Object: A brick
Found: in the streets of Somers Town

In the late eighteenth century half the fields were brickfields, whilst tile kilns and clamps were scattered around. When Lord Somers leased ‘Brill Farm’ to Jacob Leroux in 1788, Leroux was given rights over brickmaking, so once burnt the bricks were handed over to the builders of the houses. And these builders were increasingly contractors employing wage labour and building many houses rather than artisan builders confined to just a few.
Thus, we see landed interests intermingling with and being superseded by capitalist interests, including in terms of the development of a free market for materials as Leroux obtained the right to sell bricks in 1795. Subsequently, brick rents for Lord Somers constituted an important part of his rental income into the 1820s whilst the price of bricks fluctuated as a free market developed and what was known as the ‘measure and value’ system, resting on fixed prices, collapsed.
So, from this story of the Somers Town brick, we can identify many of the social and economic contradictions of the time, between artisan and wage labour production, between the measure and value system and a free market for materials and labour, and between landed and capitalist interests.
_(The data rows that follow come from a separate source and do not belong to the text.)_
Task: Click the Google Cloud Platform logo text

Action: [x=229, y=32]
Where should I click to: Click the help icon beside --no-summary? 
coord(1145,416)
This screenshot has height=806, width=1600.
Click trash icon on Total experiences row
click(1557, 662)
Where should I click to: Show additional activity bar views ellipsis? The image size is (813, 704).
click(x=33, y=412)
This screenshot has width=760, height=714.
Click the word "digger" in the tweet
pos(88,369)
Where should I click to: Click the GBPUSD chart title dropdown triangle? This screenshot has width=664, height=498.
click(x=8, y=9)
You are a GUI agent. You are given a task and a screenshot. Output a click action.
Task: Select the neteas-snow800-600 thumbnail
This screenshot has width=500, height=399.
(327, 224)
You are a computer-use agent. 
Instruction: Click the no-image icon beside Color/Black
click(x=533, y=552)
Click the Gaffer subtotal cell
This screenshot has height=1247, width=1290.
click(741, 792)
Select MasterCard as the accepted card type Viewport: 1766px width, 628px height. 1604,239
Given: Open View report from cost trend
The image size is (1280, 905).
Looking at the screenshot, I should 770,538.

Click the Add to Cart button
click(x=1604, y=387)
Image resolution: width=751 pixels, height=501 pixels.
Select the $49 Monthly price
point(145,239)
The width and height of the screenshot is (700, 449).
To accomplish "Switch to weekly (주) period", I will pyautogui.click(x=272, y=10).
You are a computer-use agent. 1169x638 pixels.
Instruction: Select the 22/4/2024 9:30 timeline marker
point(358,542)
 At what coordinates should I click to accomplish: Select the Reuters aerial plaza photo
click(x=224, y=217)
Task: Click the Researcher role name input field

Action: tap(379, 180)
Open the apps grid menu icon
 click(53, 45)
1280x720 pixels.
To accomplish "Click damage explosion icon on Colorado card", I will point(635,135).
“The New [Euston] Road beyond which houses of cheap rent have become the object of builders … and the fruit of the speculation is the sale of the increased ground rents. The houses therefore are of the meanest sort, are built of the worst and slightest materials and, but for their dependence on each other for support, would, many of them, not stand the term of their leases.” John White, Some Account of the Proposed Improvements of the Western Parts of London, Appendix III, London 1815, p. xxv.